━━ PROVIDED INFORMATION

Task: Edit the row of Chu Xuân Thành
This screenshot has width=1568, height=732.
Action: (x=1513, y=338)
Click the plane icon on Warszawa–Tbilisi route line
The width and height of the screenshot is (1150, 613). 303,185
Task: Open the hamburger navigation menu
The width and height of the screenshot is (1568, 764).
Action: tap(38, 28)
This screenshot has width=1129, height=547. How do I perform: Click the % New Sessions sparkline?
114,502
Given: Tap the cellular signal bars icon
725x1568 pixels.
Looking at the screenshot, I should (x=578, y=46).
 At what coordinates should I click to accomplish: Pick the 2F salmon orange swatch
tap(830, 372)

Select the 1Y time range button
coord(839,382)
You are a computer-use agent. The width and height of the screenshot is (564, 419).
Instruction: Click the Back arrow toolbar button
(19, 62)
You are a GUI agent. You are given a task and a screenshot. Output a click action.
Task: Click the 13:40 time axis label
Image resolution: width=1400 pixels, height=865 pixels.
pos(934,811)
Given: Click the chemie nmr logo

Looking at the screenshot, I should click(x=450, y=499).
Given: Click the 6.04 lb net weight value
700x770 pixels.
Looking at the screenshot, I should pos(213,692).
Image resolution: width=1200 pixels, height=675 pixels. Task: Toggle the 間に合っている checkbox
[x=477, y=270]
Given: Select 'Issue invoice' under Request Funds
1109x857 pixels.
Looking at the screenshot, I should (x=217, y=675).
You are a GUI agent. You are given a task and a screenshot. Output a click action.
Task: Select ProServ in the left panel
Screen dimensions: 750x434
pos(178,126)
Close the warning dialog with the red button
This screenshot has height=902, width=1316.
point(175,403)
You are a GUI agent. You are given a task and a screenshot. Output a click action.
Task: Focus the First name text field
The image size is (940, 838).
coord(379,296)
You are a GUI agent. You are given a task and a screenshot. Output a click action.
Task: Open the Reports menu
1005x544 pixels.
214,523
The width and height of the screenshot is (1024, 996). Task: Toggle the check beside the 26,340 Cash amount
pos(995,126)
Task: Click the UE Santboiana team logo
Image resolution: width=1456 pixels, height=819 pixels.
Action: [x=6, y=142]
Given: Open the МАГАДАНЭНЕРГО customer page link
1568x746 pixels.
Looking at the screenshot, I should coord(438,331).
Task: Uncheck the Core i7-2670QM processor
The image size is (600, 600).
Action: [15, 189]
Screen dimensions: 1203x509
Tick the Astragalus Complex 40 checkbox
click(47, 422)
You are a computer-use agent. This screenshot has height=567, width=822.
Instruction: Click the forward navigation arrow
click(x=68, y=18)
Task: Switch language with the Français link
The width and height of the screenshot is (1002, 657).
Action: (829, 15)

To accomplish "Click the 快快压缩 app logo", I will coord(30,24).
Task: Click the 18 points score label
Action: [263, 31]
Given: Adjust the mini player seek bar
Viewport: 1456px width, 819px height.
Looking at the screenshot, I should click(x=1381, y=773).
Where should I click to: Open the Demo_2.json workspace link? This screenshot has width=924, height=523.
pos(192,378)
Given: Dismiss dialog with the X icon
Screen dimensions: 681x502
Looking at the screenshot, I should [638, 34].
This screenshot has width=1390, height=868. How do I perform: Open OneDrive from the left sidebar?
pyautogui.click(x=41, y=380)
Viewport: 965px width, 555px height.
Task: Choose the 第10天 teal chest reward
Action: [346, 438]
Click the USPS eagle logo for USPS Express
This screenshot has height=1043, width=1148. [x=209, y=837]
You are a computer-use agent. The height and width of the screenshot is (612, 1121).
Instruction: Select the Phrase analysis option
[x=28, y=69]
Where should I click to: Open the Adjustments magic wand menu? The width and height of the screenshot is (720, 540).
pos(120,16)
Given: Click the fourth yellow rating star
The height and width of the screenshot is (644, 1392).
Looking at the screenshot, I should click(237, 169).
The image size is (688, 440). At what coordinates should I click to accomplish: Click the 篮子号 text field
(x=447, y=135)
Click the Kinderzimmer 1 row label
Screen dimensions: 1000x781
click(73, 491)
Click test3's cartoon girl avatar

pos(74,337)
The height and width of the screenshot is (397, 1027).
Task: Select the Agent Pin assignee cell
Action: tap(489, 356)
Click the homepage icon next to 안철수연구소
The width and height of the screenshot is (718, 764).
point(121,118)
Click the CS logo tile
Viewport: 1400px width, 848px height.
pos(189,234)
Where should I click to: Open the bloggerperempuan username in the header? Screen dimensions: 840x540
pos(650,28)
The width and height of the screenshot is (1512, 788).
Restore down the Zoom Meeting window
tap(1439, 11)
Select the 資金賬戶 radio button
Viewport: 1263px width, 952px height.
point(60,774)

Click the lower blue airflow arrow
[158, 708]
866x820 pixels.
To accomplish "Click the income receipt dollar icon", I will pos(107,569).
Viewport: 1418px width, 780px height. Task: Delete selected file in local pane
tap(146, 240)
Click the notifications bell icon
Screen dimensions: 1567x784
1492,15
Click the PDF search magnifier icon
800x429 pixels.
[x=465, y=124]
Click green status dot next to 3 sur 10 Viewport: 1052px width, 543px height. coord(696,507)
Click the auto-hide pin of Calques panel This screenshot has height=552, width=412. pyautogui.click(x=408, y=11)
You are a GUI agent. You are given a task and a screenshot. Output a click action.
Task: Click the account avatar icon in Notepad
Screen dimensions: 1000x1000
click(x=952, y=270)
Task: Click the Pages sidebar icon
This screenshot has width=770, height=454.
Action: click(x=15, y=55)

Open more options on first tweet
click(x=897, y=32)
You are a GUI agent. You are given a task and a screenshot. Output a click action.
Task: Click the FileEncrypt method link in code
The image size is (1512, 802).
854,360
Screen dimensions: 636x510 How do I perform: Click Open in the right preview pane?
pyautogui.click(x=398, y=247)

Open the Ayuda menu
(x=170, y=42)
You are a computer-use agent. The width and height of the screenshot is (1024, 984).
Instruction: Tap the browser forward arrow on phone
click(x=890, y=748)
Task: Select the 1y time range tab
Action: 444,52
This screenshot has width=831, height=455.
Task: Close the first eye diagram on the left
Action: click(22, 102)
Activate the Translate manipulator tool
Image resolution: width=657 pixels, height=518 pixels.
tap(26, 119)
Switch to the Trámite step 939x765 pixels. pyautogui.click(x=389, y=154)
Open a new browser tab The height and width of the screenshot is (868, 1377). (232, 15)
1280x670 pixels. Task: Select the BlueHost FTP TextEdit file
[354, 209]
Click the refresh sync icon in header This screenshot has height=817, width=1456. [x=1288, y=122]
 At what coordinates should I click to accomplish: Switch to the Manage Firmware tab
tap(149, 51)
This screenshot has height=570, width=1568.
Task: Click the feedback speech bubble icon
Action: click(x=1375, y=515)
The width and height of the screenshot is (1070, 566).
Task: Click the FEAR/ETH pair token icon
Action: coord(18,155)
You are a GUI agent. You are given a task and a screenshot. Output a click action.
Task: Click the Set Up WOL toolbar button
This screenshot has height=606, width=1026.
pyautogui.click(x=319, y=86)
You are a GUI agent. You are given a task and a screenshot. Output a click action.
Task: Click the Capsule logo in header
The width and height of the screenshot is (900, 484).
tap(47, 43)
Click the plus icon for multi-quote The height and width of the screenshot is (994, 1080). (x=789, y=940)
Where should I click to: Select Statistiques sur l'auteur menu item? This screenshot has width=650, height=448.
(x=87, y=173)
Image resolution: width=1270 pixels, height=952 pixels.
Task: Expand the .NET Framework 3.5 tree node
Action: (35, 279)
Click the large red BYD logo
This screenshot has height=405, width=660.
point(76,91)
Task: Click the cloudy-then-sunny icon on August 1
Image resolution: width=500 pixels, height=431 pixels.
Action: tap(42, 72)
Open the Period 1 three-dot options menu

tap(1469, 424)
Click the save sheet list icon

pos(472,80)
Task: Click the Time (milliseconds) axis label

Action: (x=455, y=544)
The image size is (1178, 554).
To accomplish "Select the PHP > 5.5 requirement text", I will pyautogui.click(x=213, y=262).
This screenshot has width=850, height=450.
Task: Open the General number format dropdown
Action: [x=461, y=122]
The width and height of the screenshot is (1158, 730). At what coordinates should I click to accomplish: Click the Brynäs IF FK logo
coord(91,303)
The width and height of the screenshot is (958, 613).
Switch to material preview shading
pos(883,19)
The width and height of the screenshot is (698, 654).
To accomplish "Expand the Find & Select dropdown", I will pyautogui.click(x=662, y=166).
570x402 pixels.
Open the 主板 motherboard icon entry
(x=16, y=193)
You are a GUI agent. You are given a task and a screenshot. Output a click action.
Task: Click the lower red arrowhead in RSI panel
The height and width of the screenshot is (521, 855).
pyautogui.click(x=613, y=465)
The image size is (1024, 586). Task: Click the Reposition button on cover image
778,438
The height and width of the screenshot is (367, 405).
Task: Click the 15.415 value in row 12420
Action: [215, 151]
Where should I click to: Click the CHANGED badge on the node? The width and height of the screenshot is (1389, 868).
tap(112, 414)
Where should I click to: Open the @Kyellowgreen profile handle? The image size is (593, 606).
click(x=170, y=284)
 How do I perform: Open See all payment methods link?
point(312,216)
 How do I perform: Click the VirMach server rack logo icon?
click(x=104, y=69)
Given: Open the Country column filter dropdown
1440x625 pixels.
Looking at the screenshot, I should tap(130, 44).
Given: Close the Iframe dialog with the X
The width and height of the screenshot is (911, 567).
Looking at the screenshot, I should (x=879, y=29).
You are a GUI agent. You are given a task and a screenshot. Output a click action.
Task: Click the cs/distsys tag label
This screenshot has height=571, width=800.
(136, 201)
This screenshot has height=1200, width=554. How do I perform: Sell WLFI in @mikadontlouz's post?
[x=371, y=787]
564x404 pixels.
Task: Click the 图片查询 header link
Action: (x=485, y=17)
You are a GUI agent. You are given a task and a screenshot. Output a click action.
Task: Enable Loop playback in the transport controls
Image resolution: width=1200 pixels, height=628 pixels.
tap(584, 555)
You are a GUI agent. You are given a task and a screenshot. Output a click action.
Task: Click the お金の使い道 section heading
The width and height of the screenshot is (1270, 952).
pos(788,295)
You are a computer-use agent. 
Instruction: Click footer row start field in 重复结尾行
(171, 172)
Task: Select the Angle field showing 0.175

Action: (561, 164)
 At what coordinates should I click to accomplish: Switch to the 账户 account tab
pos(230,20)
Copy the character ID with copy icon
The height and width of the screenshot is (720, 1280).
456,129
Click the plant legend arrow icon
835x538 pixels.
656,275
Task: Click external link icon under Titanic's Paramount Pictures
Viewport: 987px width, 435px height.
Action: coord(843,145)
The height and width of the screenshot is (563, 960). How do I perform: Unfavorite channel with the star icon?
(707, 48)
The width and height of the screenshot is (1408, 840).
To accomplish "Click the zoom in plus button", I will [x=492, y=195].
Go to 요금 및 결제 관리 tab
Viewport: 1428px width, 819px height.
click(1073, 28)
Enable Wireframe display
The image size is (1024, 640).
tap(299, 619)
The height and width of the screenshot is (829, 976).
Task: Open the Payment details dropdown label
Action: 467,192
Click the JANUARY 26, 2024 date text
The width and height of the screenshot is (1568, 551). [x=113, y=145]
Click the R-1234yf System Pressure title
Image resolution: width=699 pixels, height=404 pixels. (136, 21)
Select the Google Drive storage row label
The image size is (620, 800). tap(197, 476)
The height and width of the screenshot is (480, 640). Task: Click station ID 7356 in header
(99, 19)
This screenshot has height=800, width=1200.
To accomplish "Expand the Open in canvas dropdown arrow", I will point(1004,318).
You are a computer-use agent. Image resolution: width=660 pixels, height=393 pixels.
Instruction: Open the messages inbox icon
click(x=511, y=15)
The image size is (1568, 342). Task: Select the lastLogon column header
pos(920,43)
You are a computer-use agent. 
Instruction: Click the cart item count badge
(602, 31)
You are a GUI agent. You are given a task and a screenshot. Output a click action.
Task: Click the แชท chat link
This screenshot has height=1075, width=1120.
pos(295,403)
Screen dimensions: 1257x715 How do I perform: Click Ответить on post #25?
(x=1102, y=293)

━━━━

» **TASK**:
Pick out the lines above containing the word "dialog", then copy them.

» **RESPONSE TO THIS EXERCISE**:
Close the warning dialog with the red button
Given: Dismiss dialog with the X icon
Given: Close the Iframe dialog with the X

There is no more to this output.